§ **Tareas pendientes**:
**A)** Transcribe del texto sobre la crisis del periodismo el pasaje entre "La crisis económica" y "desafíos del periodismo.", ambos incluidos.
**B)** Según el texto sobre la crisis del periodismo, ¿qué es lo más caro en un medio?
**C)** Prolonga el texto sobre la crisis del periodismo a partir de su última frase.

§ **Fragmento de lectura**:

· · · ·

La crisis económica general ha coincidido en el tiempo con una crisis propia de los medios de comunicación y por tanto del periodismo, obligado a adaptarse a la nueva realidad digital. Como en toda crisis, se corre el riesgo de recortar cosas fundamentales, y conservar otras accesorias: suprimir lo más caro, no lo menos necesario. En un medio lo más caro es la información internacional propia de calidad, por eso en esa sección se pueden ver aumentados los problemas y los desafíos del periodismo.
Reseñas:

«No recuerdo cuándo, exactamente, explicar en la redacción la importancia de la historia vivida, relatada en forma de reportaje, se convirtió en una tarea más ardua que atravesar fronteras, esquivar ataques, granjearse la confianza de combatientes y civiles, y superar el miedo para convertirse así en testigo directo de los hechos. En mi opinión, eso marca el momento de la crisis existencial del periodismo.»

Mónica G. Prieto
«Hoy más que nunca los periódicos deberían apostar por las historias propias, los reportajes, y olvidarse de un concepto que sí que se ha quedado anticuado debido a internet, la noticia de ayer.»

· · · ·

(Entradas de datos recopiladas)
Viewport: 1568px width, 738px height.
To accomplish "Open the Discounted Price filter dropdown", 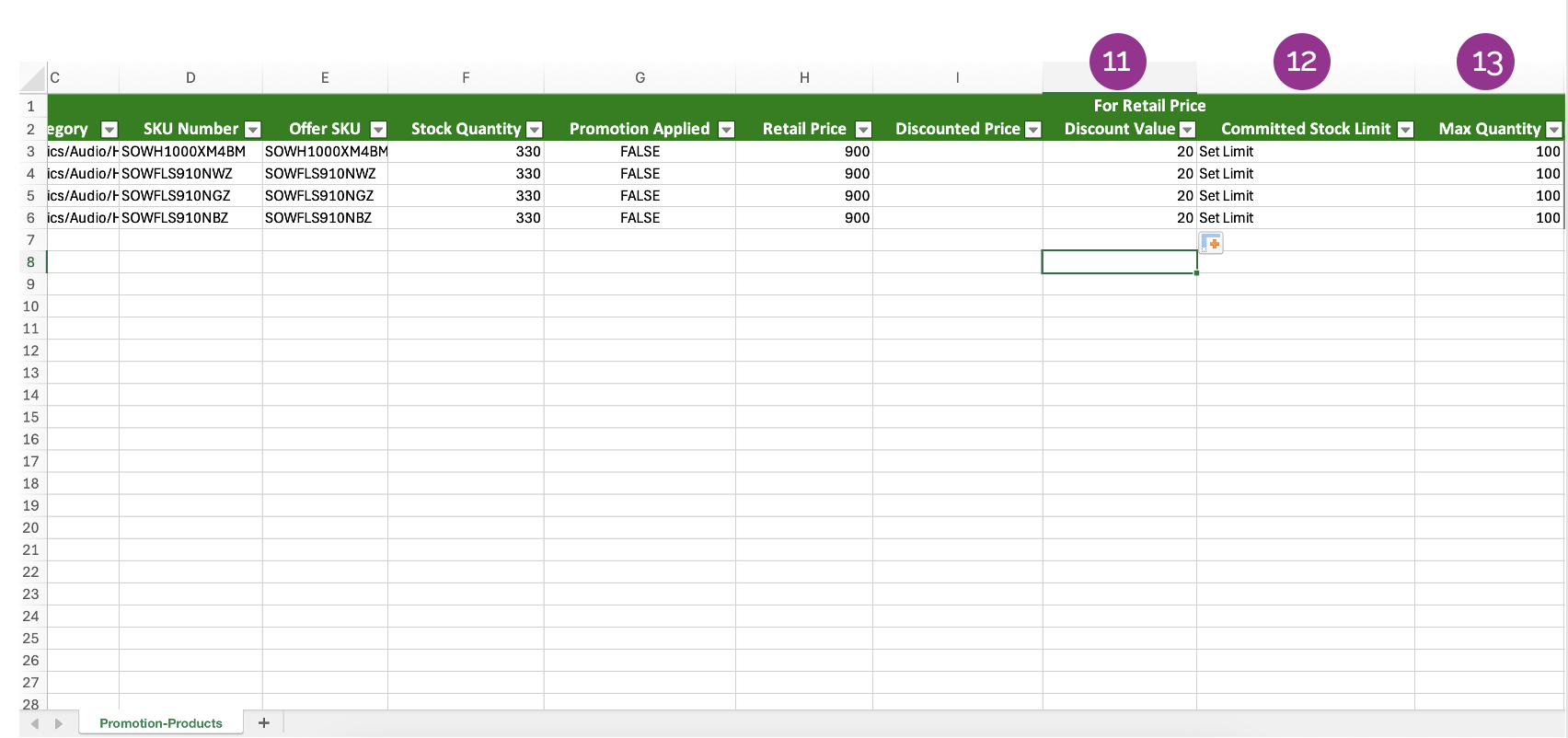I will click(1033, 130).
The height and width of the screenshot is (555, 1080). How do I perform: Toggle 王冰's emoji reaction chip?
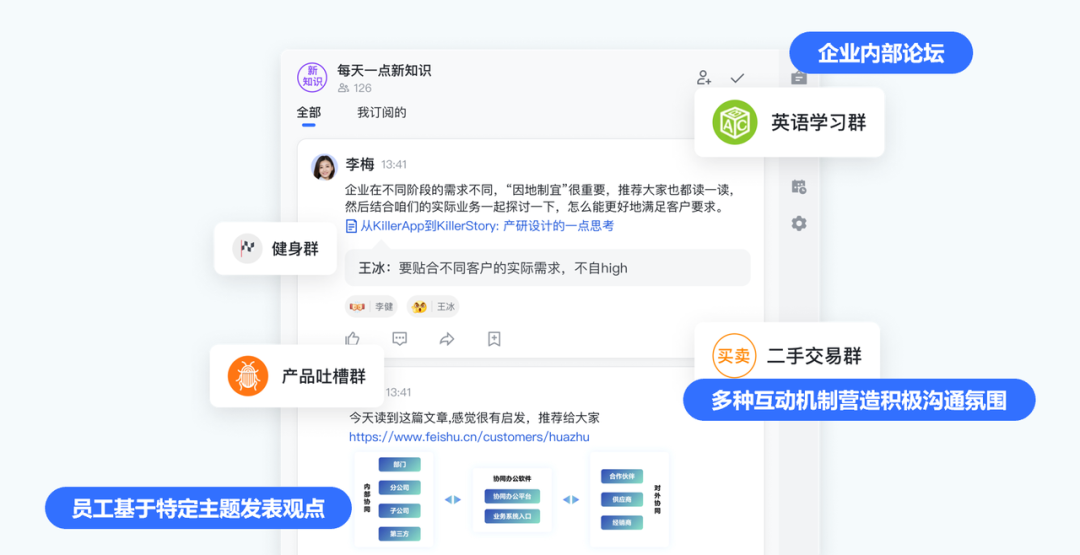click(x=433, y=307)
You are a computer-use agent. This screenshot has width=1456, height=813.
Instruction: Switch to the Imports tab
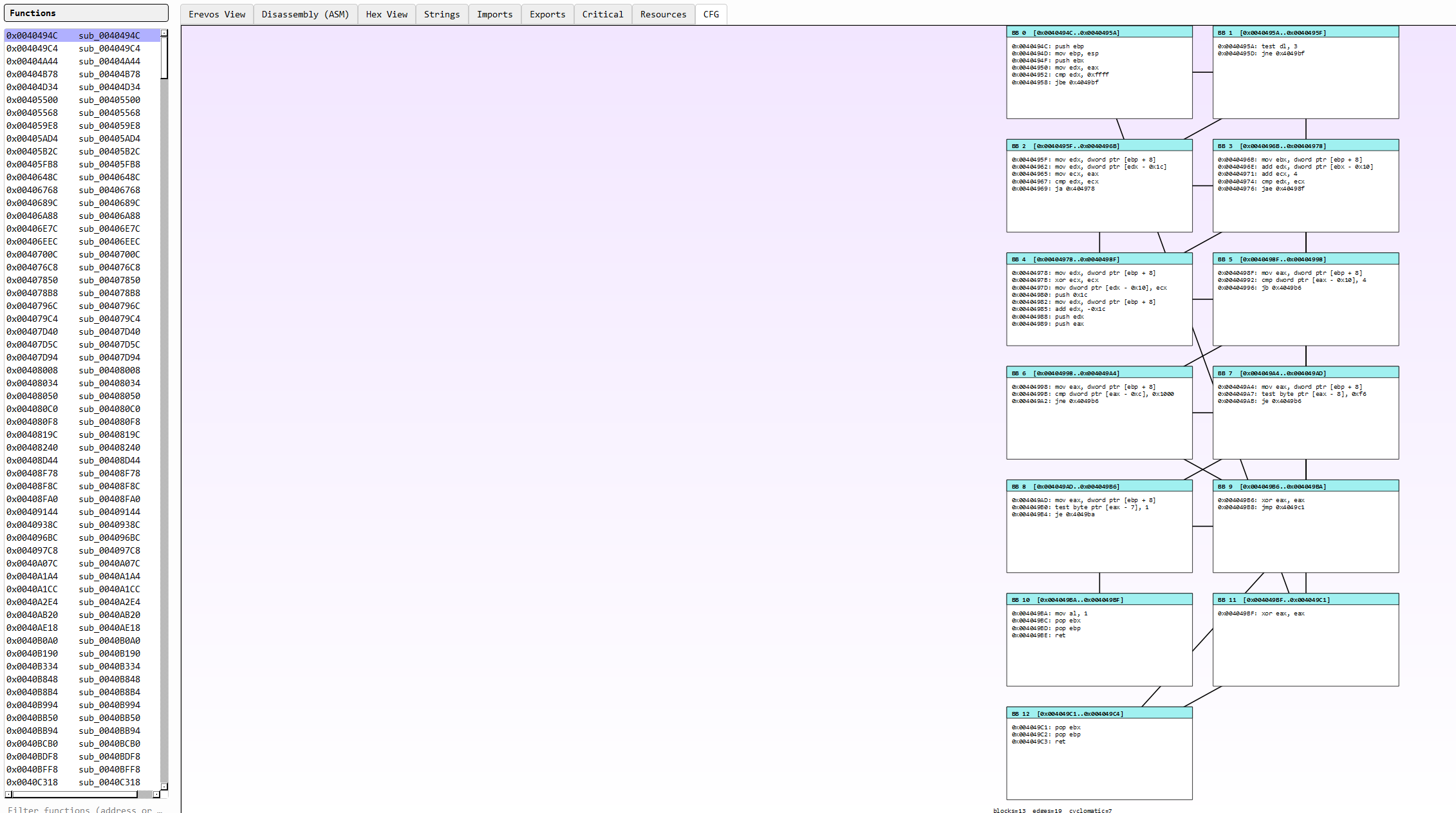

· · · ·

§ **Respuestas finales**:
**A)**
La crisis económica general ha coincidido en el tiempo con una crisis propia de los medios de comunicación y por tanto del periodismo, obligado a adaptarse a la nueva realidad digital. Como en toda crisis, se corre el riesgo de recortar cosas fundamentales, y conservar otras accesorias: suprimir lo más caro, no lo menos necesario. En un medio lo más caro es la información internacional propia de calidad, por eso en esa sección se pueden ver aumentados los problemas y los desafíos del periodismo.

**B)** La información internacional propia de calidad.

**C)**
Javier Espinosa
«El corresponsal ha dejado de tener sentido si no es para ofrecer profundidad frente a la inmediatez, precisión frente a la falta de rigor, reporterismo literario frente a la escritura urgente y originalidad frente al rebaño que hemos formado los medios de comunicación.»

David Jiménez
«El buen periodismo seguirá siendo propiedad de los buenos periodistas, de aquellos que prefieran formular preguntas incómodas a escribir al dictado, que indaguen en el origen, buceen en las causas y sepan leer entre líneas, sin importar el tipo de plataforma que se utilice.»

Javier Martín
«Si renunciamos a enviar periodistas a los sitios, no ya a Afganistán, sino a la calle de enfrente; si creemos que una pantalla de ordenador o de una tableta, por muy HD y táctil que sea, puede reemplazar el olor, el color, el miedo, la soledad, las voces y sus silencios, habremos matado el reportaje y el periodismo. Seremos innecesarios, sólo puro entretenimiento.»

Ramón Lobo
«Pese a la efervescencia de internet, son los medios poderosos los que deciden de qué se habla y de qué no. [...] Cualquier guerra, cualquier genocidio, es peor cuando falta información.»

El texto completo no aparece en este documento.